Can I Burn Fat with a Short Workout?

Thursday, October 29th, 2009

Life can be hectic, and our busy world demands that we juggle taking care of children, going to work or school, and meeting other obligations. And we’re supposed to exercise too! When can you find time to burn fat?

Most people can find a few ten minute blocks throughout the day, so are shorter workouts just as effective as one longer one?

You may be able to find the time for these workouts, but do they burn fat? If your body needs to warm up for about twenty minutes in order to kick into fat burning mode, how can short workouts be effective?

According to the American Heart Association, you can receive the same benefit from several shorter workouts as you do from one long one. This is true if they add up to the same amount of time.

This means that if you do four ten minute workouts, you are doing the same great things for your body that a single forty minute workout can do. To make it even more effective, the AHA recommends that you make these short workouts as intense as possible.

Moderate exercise won’t cut it for your short workouts. You need to make them challenging. Try the following tips to get the most from your mini workouts.

1. Pick up the pace. A lot.

For ten minutes, run faster than you normally do. Walkers, walk more briskly. Make sure to get your heart going.

2. Do a gym machine for ten minutes.

You probably don’t want to drive back and forth to the gym four times a day, but if you’re there anyway, hop on a machine and push the intensity.

3. Run up a hill or a set of stairs.

Sprint up a hill or staircase. Walk down more slowly. At the bottom, sprint up again. Repeat for ten minutes.

4. Have flashbacks to phys ed with jumping jacks.

5. Jump rope.

Basically, anything that is intense and hard work for your body can make a good ten minute workout. And don’t forget your strength training!

Don’t let your body get bored; if you do, it is harder to burn fat. Do a few minutes of light walking to warm up, and then do some of the moves below:

* Deadlifts

* Pushups

* Bicep curls

* Tricep dips

* Squats.

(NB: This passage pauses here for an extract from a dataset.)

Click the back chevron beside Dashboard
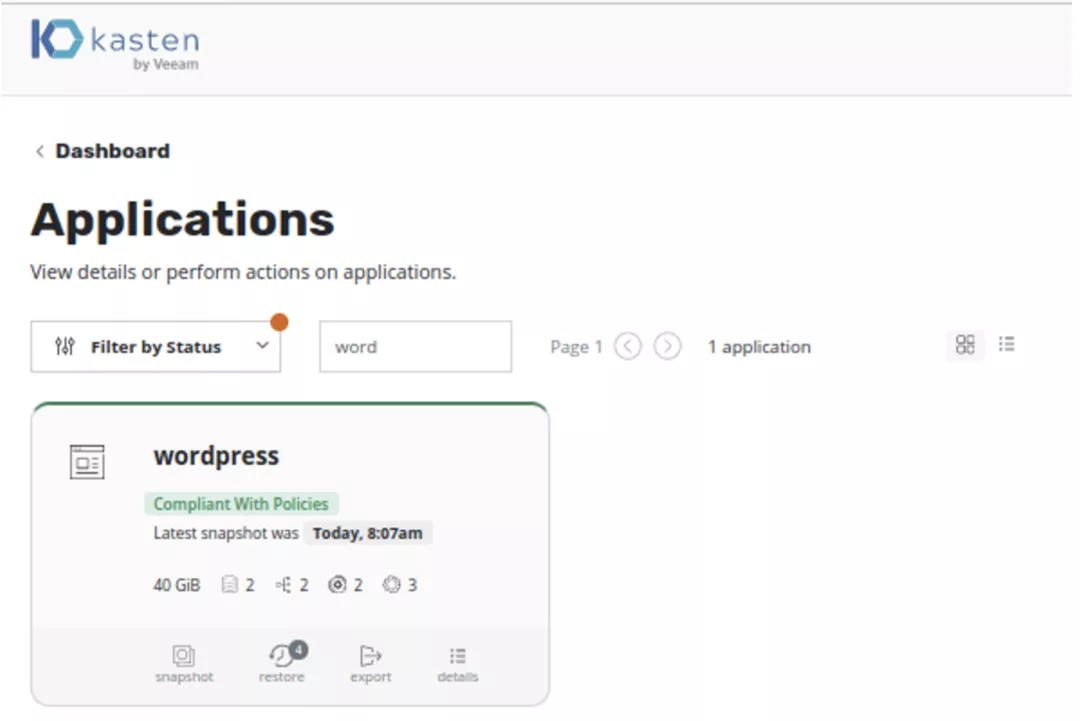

Squats are one of the most effective moves to tone your lower body.

For great results and a great workout, do several repetitions of each. You can also combine the moves, called compound moves. These work more than one muscle group and include chest presses combined with lunges or overhead presses done with squats.

It is also important to warm up and cool down. They don’t have to be extensive, simply walking briskly for a few minutes is sufficient for warming up, and moving a more slowly is fine for cooling down. Stretching before and after you exercise also helps loosen your muscles and prevent injury.

If you can only fit in short workouts into your schedule, you are doing great things for your body. Above all, you will burn fat and lose weight.

Short workouts are also very motivating. You know you can do ten minutes, so you stick with your workout regimen.

Doing a forty minute workout can be a hardship when you have a busy schedule. But ten minutes is manageable for everyone.